Although he claimed the programs had "complementary strengths,” Conde's chief technical problem will be remapping SunGard and Renaissance products into Infinity's data model. Companies usually start with a data model and develop applications on top of it. But the new company will have to integrate existing applications into the new data model. "You just don't rip out a data model and stick in somebody else's,” notes one industry competitor. "It will take six to nine months or longer to change all reads and writes to make it all compatible.” In the interim, he says, the renegade systems are likely to write to their own database and "shadow” to the new Infinity standard data model. "It's not a step forward, it's a step back.”

Integrating senior management may prove even harder. Infinity managers will likely be senior-most in the pecking order, and there may be a flight of quality people from the firms that are not sitting at the top of the organizational chart. Infinity's competitors hope that the focus on reorganization will distract Infinity sufficiently to give them time to build up the functionality of their own programs.

Another competitor speculates that the new Infinity may garner substantial savings over running separate development efforts. It could also enjoy the substantial edge in marketing that a large sales team can bring. "It's another example of consolidation that's long overdue,” he says. "It's happening first at the top, with the big systems vendors, and then it will move downward.”

A New Take on Cat Options

With the launch of catastrophe insurance options in 1995, the Chicago Board of Trade established itself as the leading exchange in insurance derivatives. Last year, its Property Claims Services' (PCS) cat option reached record volume numbers, and since then the CBOT has looked for ways to expand its product line.

Sometime during the first quarter of this year, the CBOT will do just that, when it launches its single-event catastrophe options. The new products, like regular PCS cat options, cover disasters in California, Texas and Florida as well as five regions—the Northeast, the Southeast, the East, the Midwest and the West—and the United States in general. But whereas PCS cat options are useful for protecting insurers in aggregate during fixed intervals, paying out at expiration when triggered, single-cat options will protect insurers from specific atmospheric or seismic disasters and are exercised and delivered immediately.

The benefits of such a product are clear. "In the Western part of the United States,” says L.P. Hemond, product manager at the CBOT, "since history's been written, there's been no hurricane that's landed in that area, so there's no need for single-event atmospheric options. Similarly, in the East there's less need for single-event earthquakes. So some regions will have both types, others will have one, and the national contracts will cover everyone.”
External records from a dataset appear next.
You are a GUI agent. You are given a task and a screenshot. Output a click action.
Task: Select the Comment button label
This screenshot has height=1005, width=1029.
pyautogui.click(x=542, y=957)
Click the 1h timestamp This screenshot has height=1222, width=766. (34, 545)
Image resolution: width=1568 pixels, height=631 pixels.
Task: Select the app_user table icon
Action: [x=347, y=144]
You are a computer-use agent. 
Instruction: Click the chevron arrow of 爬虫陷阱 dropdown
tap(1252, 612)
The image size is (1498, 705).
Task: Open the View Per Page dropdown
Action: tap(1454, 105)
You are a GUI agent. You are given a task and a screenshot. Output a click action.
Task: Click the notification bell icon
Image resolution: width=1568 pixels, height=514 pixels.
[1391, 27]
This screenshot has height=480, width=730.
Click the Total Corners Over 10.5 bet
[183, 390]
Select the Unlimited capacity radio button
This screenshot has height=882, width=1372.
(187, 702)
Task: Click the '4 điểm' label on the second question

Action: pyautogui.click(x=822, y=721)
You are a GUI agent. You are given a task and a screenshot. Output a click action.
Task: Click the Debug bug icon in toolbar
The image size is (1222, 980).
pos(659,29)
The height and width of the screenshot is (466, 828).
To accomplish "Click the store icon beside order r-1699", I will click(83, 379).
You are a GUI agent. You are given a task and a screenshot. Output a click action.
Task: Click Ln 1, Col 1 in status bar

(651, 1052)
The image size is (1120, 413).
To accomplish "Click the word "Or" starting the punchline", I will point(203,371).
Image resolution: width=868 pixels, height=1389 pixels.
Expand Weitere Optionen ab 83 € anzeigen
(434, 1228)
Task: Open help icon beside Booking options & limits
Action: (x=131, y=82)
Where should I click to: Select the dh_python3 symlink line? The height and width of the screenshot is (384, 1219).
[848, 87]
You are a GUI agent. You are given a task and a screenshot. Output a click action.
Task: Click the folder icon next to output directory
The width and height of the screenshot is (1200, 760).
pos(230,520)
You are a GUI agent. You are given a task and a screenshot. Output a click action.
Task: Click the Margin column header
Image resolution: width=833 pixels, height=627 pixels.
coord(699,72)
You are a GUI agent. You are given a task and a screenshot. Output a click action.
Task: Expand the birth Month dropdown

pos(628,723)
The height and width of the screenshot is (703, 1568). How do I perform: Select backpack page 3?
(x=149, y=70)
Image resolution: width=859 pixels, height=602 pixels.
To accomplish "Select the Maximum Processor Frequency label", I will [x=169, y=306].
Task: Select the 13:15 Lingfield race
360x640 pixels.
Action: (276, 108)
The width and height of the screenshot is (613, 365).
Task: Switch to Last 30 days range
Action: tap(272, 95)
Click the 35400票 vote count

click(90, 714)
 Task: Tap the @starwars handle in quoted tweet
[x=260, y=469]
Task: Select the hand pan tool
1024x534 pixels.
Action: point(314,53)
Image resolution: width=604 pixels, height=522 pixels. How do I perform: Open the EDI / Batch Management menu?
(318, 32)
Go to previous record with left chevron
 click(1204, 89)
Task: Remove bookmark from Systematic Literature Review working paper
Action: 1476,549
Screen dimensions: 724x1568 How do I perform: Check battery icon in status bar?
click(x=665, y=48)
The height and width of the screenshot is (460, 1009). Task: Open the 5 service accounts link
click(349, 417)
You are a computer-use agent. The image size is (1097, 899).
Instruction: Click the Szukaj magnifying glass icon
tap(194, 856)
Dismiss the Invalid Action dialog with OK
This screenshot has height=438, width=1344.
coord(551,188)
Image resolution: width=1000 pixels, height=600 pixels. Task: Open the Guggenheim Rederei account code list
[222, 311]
The new products will offer protection in increments of five PCS index points. In the event that, say, an earthquake in California causes $5 billion in damages, options with a strike price of five points on the PCS will trigger and pay out immediately, but options with a strike price of 10 points will stay on the board. And insurers will have the option of buying options behind the first event at the five-point level, so if an event triggers the first option, it will be cleared and the second option will become the first.

This adds up to a great deal of flexibility for insurers. The PCS cat options allow insurers to recoup their losses from single events only after expiry, while the single-event options will offer immediate payout. "Losses come with every event,” says Hemond. "These options are designed to correlate better with what's actually happening in the industry—with the kind of risks that end-users will be facing in regions where they have exposure.” And since single-event options are far less expensive than reinsurance for second and third events, insurers are able to protect against multiple events for a fraction of the cost.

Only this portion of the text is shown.